The more I learned, the more I realized that there was so much more to learn. Knowledge is like an ocean, and I felt I had only fathomed but a few drops.
Aditya Verma on sarod, in a Montréal church in 2009
Improvisation and inspiration
In a recital of classical Indian music, as much as 90% of the music may be improvised, depending on the artistic facility and creativity of the performer. This creative latitude allows the artist to take into consideration the setting, his or her own mood, and the feeling the artist discerns in the audience before beginning to play.

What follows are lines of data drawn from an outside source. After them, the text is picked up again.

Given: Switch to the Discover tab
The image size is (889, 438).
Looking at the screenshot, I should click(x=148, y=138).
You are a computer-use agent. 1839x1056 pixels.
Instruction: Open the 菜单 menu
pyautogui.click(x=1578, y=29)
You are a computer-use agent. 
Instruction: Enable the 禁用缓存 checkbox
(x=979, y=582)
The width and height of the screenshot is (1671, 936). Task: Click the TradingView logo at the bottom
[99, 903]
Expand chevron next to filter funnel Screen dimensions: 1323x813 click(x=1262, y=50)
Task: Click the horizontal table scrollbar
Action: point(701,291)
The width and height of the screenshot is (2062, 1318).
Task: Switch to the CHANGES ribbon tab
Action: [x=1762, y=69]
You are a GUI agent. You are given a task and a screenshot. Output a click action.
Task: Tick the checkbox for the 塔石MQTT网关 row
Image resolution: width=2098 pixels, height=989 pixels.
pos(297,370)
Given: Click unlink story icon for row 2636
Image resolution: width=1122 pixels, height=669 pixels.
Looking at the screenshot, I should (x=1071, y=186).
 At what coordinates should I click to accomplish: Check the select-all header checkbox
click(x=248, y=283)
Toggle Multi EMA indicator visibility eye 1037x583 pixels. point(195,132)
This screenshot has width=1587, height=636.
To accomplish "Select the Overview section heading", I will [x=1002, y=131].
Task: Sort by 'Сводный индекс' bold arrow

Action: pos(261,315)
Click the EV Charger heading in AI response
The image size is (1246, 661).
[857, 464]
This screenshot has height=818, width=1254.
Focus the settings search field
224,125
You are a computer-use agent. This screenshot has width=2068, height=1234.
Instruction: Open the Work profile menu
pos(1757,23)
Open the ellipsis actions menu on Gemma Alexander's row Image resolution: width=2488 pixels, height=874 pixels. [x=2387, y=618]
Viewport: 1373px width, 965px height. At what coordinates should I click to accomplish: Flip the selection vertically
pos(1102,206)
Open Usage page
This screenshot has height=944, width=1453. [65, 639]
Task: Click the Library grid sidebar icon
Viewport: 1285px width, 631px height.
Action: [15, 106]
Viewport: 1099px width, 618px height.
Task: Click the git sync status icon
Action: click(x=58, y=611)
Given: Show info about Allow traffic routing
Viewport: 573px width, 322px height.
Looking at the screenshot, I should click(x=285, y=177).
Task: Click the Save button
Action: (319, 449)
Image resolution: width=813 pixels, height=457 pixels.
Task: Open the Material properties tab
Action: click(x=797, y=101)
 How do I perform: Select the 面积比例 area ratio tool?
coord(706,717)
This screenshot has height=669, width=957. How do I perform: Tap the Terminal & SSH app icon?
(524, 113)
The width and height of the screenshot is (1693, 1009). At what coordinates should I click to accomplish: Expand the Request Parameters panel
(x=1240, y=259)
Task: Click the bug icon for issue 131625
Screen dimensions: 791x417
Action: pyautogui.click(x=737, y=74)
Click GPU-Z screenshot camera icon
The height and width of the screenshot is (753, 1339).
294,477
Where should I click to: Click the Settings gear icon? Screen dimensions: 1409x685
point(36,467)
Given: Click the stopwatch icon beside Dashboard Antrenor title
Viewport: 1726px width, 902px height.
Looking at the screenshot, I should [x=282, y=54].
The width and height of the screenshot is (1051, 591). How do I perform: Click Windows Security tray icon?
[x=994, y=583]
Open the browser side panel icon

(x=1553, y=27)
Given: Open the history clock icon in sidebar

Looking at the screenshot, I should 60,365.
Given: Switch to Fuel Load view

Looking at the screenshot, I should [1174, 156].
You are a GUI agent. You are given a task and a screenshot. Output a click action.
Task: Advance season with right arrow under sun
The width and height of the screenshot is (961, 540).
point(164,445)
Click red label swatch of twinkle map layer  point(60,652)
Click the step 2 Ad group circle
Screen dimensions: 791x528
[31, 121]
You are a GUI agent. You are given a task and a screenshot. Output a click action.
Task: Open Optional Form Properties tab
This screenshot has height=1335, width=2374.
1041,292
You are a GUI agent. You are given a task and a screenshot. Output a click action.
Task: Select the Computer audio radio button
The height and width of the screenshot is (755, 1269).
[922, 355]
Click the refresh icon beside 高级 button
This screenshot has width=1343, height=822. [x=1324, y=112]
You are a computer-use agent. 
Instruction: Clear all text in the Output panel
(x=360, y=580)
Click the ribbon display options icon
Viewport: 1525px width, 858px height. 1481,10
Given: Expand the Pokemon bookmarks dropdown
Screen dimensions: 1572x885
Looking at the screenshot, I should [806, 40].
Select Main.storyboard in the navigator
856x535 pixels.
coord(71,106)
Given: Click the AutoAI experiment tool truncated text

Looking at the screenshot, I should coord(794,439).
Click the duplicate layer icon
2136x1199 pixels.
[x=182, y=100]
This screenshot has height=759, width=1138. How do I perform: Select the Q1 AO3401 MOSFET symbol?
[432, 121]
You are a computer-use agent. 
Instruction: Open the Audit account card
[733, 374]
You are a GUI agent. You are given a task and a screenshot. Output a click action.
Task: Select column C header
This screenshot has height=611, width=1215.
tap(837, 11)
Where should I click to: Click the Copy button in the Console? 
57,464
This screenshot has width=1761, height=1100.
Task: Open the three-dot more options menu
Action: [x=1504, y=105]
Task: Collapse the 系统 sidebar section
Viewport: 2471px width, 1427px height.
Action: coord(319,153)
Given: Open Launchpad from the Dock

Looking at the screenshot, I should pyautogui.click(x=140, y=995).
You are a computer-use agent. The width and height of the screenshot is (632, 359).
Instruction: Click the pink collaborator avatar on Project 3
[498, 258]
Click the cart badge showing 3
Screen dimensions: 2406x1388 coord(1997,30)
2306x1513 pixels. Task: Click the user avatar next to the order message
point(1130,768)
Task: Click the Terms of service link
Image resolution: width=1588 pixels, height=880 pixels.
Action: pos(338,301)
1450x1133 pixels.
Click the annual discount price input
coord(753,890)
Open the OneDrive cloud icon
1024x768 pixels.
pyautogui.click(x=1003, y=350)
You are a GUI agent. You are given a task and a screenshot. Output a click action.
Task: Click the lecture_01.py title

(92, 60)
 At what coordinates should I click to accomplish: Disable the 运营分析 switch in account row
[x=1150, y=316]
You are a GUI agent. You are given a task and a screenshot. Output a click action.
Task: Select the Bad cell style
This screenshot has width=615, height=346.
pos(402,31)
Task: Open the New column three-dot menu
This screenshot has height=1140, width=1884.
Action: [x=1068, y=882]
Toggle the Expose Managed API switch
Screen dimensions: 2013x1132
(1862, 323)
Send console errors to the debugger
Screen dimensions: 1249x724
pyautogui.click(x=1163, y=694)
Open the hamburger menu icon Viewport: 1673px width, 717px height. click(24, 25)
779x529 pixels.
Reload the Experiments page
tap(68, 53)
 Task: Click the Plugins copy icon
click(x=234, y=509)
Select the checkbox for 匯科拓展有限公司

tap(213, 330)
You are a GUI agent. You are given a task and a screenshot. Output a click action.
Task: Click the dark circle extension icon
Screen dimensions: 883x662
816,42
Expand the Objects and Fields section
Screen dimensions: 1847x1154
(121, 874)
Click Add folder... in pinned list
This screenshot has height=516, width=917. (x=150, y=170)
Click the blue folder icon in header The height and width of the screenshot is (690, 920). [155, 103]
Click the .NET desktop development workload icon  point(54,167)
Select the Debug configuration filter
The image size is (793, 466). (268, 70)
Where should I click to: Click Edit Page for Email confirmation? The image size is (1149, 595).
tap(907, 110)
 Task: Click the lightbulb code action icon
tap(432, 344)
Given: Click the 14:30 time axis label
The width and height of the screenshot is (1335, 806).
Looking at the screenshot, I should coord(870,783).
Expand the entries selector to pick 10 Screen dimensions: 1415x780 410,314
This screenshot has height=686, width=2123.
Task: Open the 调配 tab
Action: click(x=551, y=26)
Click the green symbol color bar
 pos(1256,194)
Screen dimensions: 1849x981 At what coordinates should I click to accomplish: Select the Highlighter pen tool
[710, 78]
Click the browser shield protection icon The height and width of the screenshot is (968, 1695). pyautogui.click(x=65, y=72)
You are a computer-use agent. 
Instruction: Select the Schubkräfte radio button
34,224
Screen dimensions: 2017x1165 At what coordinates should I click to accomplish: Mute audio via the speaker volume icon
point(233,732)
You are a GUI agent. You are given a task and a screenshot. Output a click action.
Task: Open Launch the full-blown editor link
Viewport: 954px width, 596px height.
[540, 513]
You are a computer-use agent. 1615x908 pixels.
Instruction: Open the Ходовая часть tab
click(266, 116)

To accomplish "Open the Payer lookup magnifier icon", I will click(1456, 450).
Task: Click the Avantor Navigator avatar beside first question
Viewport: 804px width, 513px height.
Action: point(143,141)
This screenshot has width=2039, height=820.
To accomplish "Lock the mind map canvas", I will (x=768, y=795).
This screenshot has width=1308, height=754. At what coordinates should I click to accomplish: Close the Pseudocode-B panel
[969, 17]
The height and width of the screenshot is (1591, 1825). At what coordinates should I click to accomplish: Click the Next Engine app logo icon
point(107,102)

For instance, while performing a concert, a musician may hear a small sound of appreciation from somebody in the audience at exactly the right moment, recognizing certain elements of finesse which are not necessarily evident. It makes you feel like you are connecting, and it puts you in an inspired state of mind.
At times you become like a channel: the music is going through you and you are not even fully aware of what exactly you are playing, you are so caught up in the moment. Those are very magical moments you hope will happen as much as possible – instants I owe to my father and gurus, and to the lineage of teachers who have preceded them for centuries.
[i] Raga Bhairav is traditionally performed in the morning, Raga Sarang and its variations in the afternoon, and Raga Yaman in the evening.